Pindolol tablets are rapidly and reproducibly absorbed (greater than 95%), achieving peak plasma concentrations within 1 hour of drug administration. Pindolol tablets have no significant first-pass effect. The blood concentrations are proportional in a linear manner to the administered dose in the range of 5 mg to 20 mg. Upon repeated administration to the same subject, variation is minimal. After a single dose, intersubject variation for peak plasma concentrations was about 4-fold (e.g., 45 ng/mL to 167 ng/mL for a 20 mg dose). Upon multiple dosing, intersubject variation decreased to 2- to 2.5-fold.

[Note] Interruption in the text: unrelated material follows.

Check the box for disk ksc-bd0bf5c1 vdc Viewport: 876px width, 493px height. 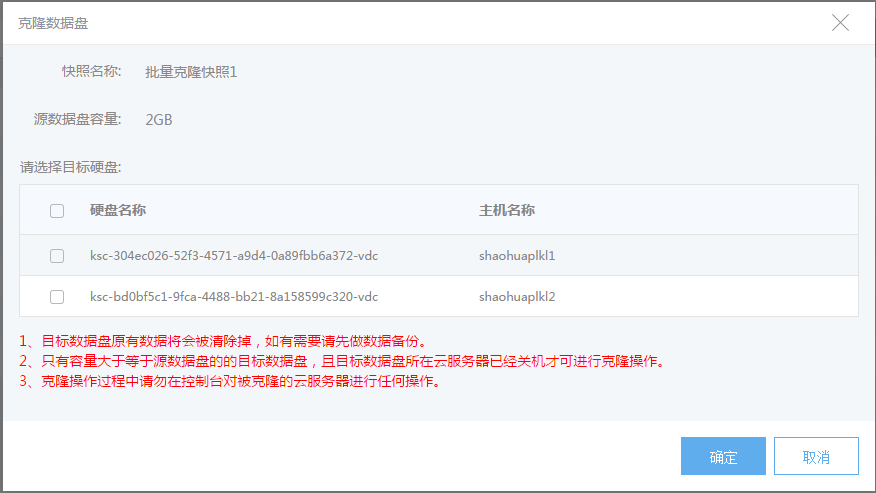point(57,297)
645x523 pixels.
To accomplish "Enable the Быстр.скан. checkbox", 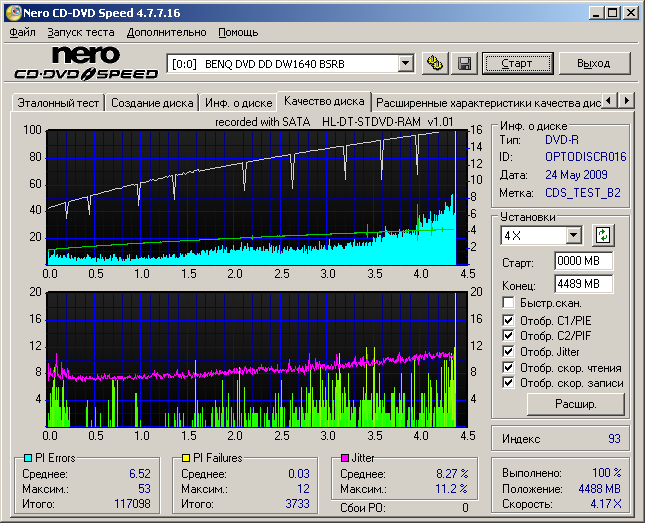I will [509, 302].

Pindolol tablets are only 40% bound to plasma proteins and are evenly distributed between plasma and red cells. The volume of distribution in healthy subjects is about 2 L/kg.

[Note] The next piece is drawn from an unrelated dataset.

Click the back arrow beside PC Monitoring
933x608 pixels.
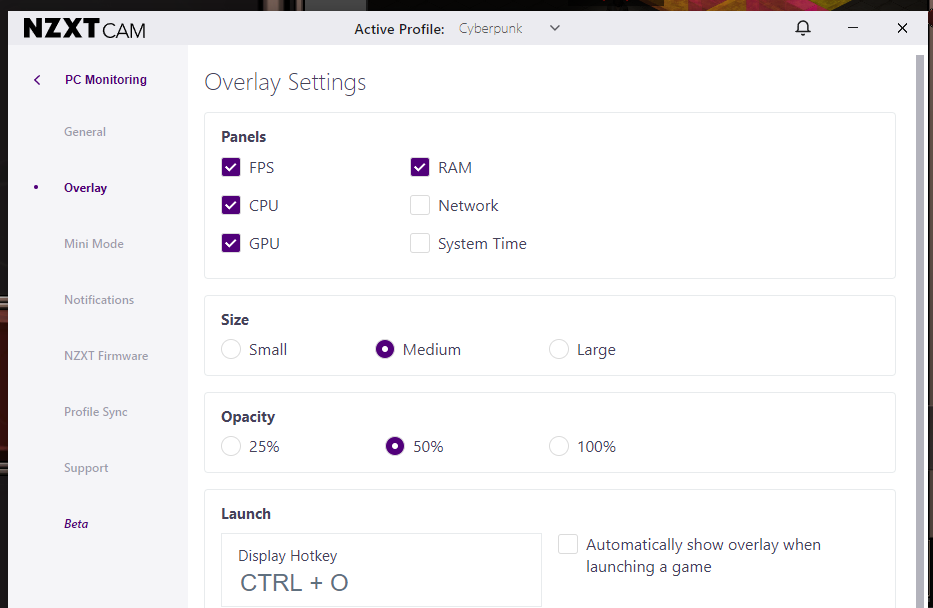coord(37,80)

Pindolol tablets undergo extensive metabolism in animals and man. In man, 35% to 40% is excreted unchanged in the urine and 60% to 65% is metabolized primarily to hydroxy-metabolites which are excreted as glucuronides and ethereal sulfates. The polar metabolites are excreted with a half-life of approximately 8 hours and thus multiple dosing therapy (q.8H) results in a less than 50% accumulation in plasma. About 6% to 9% of an administered intravenous dose is excreted by the bile into the feces.